[Collection entries]

◆ ◆ ◆ ◆ ◆

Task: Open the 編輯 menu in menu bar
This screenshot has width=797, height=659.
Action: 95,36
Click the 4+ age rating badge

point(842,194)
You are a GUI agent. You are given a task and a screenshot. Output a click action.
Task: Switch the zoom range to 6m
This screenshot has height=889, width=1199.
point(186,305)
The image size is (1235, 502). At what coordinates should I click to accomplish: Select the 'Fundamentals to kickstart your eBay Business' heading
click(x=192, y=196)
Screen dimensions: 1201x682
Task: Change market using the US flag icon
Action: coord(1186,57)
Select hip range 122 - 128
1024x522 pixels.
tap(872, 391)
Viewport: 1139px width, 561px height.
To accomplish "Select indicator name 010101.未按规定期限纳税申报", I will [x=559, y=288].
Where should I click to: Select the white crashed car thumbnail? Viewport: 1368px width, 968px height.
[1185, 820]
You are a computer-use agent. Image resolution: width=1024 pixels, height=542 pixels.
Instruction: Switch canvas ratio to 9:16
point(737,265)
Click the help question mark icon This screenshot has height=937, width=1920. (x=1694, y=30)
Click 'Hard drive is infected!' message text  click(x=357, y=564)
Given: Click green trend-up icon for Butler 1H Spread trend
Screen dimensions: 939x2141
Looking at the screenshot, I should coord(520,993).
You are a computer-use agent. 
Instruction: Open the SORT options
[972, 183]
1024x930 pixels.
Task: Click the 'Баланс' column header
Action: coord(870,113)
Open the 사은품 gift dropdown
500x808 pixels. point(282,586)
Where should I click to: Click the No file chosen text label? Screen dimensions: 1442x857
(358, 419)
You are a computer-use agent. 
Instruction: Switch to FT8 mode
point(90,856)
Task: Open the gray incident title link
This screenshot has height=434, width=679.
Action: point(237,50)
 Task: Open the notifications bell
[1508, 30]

◆ ◆ ◆ ◆ ◆

TASK STATEMENT:
What is needed is every line from the start of the entries through the line containing "Click 'Hard drive", returned word for word and nothing else.

OUTPUT BELOW:
Task: Open the 編輯 menu in menu bar
This screenshot has width=797, height=659.
Action: 95,36
Click the 4+ age rating badge

point(842,194)
You are a GUI agent. You are given a task and a screenshot. Output a click action.
Task: Switch the zoom range to 6m
This screenshot has height=889, width=1199.
point(186,305)
The image size is (1235, 502). At what coordinates should I click to accomplish: Select the 'Fundamentals to kickstart your eBay Business' heading
click(x=192, y=196)
Screen dimensions: 1201x682
Task: Change market using the US flag icon
Action: coord(1186,57)
Select hip range 122 - 128
1024x522 pixels.
tap(872, 391)
Viewport: 1139px width, 561px height.
To accomplish "Select indicator name 010101.未按规定期限纳税申报", I will [x=559, y=288].
Where should I click to: Select the white crashed car thumbnail? Viewport: 1368px width, 968px height.
[1185, 820]
You are a computer-use agent. Image resolution: width=1024 pixels, height=542 pixels.
Instruction: Switch canvas ratio to 9:16
point(737,265)
Click the help question mark icon This screenshot has height=937, width=1920. (x=1694, y=30)
Click 'Hard drive is infected!' message text  click(x=357, y=564)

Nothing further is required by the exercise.